AgDM newsletter article, January 2003
by William Edwards, extension economist, 515-294-6161, firstname.lastname@example.org
Improved corn and soybean prices from February 2002 to harvest time coupled with good yields in most of the state resulted in minimal crop indemnity payments to Iowa farmers in 2002. The ratio of payments to total premiums was under 10 percent, the lowest in several years.
The biggest surprise in 2002 was the shift in market share from Crop Revenue Coverage (CRC) to Revenue Assurance (RA). The harvest price option RA policy gives essentially the same coverage as CRC, but in most Iowa counties RA premiums were lower than CRC premiums last year. For corn, the market share for RA increased from 7 percent to 47 percent. For soybeans, it increased from 7 percent to 26 percent.

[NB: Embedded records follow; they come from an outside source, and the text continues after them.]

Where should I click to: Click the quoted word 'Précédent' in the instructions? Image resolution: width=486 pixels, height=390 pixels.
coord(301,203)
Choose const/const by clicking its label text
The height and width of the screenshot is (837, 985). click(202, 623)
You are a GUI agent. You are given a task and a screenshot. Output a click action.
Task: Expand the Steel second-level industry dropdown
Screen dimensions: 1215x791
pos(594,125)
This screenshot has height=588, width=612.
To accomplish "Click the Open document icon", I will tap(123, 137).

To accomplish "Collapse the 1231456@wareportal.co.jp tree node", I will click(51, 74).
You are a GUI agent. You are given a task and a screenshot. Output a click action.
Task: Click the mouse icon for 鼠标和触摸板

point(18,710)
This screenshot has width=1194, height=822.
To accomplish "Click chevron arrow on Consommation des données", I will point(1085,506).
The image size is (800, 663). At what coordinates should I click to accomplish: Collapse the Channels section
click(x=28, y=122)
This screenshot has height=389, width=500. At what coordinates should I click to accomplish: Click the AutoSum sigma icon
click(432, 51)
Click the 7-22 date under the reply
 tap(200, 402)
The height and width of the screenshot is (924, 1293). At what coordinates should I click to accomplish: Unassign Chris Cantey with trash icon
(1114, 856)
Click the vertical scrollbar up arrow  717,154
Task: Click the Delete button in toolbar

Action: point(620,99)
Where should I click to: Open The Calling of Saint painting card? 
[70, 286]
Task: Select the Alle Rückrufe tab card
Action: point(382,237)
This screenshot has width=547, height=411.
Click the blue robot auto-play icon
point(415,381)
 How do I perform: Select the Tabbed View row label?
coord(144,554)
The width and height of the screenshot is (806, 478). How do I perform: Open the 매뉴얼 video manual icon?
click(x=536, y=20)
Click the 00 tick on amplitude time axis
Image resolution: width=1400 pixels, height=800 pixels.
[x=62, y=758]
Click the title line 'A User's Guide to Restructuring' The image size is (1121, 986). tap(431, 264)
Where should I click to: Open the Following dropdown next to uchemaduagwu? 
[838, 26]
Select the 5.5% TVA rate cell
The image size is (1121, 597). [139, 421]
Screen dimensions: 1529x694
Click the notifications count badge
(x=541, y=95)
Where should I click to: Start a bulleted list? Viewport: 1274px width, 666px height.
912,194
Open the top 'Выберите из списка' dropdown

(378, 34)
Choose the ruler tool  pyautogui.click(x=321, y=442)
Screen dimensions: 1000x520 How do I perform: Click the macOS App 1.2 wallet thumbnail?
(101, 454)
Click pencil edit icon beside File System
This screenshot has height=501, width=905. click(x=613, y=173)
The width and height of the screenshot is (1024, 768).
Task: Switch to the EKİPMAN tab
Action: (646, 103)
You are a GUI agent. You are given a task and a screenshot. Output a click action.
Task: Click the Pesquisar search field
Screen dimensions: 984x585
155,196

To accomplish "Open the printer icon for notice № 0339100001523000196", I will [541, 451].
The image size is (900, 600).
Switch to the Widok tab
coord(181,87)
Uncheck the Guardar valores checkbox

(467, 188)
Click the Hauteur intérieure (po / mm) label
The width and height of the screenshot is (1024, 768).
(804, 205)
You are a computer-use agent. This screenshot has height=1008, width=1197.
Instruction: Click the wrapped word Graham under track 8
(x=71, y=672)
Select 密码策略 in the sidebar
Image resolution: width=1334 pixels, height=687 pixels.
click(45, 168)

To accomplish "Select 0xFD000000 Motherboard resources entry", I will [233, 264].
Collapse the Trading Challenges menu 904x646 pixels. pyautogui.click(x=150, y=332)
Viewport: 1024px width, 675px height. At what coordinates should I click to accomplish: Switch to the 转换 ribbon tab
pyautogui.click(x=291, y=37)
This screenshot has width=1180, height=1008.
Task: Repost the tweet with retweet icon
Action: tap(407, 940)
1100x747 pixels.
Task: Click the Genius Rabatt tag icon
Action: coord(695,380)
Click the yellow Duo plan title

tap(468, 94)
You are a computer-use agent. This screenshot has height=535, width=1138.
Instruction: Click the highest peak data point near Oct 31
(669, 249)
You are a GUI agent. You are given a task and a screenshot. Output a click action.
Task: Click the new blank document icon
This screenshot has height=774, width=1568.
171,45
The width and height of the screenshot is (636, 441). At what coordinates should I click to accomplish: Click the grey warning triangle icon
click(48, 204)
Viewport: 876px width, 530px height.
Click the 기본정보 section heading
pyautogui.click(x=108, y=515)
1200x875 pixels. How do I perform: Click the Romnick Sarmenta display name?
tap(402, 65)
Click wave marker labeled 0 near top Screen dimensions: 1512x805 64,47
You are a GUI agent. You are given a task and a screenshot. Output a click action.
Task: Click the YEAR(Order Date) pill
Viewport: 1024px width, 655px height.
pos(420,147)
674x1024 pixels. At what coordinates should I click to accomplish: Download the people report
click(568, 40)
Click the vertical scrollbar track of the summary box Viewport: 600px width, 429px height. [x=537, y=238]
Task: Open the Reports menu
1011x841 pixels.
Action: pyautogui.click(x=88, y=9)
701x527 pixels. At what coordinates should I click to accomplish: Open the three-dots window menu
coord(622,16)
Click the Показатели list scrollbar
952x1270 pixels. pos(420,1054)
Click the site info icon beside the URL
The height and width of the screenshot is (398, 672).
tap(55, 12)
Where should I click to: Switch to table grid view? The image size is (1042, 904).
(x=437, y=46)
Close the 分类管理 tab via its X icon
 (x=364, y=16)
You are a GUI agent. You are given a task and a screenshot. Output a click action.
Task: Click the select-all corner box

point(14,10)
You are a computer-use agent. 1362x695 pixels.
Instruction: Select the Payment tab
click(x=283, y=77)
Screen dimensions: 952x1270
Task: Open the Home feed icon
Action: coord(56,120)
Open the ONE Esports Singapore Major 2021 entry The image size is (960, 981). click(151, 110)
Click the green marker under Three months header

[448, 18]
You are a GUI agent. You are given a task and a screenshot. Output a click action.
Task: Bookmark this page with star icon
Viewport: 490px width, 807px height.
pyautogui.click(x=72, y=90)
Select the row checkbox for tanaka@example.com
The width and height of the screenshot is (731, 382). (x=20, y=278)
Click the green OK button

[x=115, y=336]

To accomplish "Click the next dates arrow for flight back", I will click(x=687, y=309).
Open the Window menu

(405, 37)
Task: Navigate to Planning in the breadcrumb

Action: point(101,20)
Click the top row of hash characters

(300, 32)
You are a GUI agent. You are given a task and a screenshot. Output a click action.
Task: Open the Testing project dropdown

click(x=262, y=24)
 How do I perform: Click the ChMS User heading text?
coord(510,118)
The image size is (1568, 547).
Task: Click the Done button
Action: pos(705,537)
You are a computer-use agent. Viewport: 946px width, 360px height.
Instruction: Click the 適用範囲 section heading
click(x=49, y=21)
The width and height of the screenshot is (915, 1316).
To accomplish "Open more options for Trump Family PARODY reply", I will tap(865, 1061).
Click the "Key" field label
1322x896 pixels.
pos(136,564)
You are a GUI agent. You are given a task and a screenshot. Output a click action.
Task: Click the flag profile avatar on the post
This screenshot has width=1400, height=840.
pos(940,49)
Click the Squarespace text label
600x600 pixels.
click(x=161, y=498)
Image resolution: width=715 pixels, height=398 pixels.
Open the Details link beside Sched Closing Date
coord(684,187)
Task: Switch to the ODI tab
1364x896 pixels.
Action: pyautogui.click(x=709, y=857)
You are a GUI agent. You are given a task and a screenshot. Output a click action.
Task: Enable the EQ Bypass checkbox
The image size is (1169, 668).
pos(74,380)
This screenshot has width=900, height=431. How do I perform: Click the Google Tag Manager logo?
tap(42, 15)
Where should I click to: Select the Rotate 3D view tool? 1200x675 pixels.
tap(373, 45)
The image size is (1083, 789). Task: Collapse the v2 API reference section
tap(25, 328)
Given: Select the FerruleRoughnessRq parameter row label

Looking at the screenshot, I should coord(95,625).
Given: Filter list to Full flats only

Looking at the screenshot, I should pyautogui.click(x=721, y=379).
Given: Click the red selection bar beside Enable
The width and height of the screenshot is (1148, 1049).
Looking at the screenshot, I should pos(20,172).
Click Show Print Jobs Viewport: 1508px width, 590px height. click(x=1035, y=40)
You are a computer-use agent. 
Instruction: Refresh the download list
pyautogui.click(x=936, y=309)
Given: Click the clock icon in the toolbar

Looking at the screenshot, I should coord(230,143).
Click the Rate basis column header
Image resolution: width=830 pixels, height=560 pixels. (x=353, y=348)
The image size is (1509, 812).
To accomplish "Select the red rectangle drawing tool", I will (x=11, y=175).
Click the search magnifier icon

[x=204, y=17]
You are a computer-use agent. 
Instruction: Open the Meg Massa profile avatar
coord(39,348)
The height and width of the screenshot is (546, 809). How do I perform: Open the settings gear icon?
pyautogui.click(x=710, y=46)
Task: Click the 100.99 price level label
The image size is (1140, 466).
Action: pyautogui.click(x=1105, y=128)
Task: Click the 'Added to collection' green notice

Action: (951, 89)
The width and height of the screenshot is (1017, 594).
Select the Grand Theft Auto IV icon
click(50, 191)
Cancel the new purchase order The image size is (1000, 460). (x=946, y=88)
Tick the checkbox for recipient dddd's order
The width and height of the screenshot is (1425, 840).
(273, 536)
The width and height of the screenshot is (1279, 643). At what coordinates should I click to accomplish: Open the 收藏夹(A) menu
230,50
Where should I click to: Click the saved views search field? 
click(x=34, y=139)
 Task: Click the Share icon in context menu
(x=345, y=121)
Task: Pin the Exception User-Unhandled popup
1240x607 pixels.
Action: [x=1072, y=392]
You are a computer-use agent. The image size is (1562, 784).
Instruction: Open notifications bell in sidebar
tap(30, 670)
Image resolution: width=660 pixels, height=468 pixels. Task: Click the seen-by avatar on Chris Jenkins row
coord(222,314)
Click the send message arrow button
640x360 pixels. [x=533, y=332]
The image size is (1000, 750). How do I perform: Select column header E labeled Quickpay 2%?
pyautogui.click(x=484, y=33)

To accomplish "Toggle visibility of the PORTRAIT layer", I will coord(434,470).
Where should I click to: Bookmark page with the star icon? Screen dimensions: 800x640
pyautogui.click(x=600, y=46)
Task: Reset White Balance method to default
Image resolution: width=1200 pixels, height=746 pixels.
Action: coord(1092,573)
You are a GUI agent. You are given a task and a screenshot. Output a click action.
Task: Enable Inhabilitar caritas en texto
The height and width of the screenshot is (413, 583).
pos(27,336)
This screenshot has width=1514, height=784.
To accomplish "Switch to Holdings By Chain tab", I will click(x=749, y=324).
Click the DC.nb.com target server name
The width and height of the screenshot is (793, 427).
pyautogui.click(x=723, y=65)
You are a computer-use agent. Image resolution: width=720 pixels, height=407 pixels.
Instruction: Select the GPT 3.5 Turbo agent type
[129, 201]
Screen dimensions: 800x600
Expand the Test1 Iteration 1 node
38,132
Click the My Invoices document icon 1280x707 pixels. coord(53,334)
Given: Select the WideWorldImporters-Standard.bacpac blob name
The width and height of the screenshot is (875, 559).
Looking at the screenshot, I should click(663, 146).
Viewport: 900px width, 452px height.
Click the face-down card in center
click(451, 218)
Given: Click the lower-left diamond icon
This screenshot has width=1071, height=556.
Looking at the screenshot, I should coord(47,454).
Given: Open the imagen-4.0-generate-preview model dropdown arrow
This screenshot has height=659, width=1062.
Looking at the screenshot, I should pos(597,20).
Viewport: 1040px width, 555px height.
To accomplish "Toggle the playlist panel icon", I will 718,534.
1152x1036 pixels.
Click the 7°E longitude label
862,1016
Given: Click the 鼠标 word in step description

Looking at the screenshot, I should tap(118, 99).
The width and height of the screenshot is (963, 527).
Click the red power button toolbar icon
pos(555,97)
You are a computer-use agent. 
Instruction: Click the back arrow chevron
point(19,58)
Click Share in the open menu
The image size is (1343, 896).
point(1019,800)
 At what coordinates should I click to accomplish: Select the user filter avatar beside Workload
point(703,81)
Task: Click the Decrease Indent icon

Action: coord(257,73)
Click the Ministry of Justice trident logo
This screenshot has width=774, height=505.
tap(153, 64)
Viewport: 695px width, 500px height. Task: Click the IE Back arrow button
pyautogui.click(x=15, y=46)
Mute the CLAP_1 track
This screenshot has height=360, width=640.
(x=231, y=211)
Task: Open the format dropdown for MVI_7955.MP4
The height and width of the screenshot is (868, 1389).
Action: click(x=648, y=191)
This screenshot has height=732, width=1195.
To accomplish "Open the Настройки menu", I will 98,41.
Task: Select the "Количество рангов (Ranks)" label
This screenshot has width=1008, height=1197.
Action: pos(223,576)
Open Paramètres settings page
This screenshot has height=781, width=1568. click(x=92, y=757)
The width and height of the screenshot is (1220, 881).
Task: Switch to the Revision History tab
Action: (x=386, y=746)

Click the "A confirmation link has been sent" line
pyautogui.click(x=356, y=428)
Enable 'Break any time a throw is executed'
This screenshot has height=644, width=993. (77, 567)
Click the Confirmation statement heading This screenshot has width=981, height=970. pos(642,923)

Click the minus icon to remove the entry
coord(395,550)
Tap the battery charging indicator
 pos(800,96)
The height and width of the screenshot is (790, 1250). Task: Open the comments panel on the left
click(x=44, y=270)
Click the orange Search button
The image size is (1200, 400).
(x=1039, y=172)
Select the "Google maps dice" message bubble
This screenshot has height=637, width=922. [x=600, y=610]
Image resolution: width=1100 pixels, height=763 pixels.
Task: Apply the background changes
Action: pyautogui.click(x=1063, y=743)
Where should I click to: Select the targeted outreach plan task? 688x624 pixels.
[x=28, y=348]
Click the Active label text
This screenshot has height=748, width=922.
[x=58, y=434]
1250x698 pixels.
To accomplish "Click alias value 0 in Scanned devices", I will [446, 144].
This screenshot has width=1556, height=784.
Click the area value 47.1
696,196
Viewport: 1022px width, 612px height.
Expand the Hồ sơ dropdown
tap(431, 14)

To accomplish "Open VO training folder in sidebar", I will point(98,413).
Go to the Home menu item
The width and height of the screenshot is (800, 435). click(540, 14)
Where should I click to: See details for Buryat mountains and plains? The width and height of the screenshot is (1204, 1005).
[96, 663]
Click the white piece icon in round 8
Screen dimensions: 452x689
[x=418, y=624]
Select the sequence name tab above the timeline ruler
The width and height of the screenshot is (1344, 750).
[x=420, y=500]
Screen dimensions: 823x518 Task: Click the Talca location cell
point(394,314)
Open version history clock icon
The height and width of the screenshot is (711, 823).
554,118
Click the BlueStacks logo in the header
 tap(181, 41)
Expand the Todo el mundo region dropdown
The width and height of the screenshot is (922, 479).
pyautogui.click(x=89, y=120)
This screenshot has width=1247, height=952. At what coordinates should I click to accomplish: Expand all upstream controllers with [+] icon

Over half the insured soybean acres were covered by traditional yield (APH) insurance, though, due to the APH indemnity price of $5.00 per bushel compared to only $4.50 for CRC and RA coverage. Soybean loan rates of over $5.00 per bushel provided additional price risk protection.
The February 2002 futures prices that were used to calculate the guarantees for Crop Revenue Coverage and Revenue Assurance were $2.32 for corn and $4.50 for soybeans. The fall futures prices used to calculate the actual revenue in 2002 were $2.43 ($2.52 for RA) for corn and $5.45 for soybeans. Thus, the increasing coverage feature of CRC and RA-harvest price optional policies was in effect this year. Producers who purchased these policies will receive an indemnity payment only if they suffered a yield loss below the level of guarantee that they chose. For example, a farm with an 80 percent CRC policy and an APH soybean yield of 50 bushels per acre will receive a payment if the actual yield was below 40 bushels. Where losses did occur, the payment rate per bushel will be higher than in past years.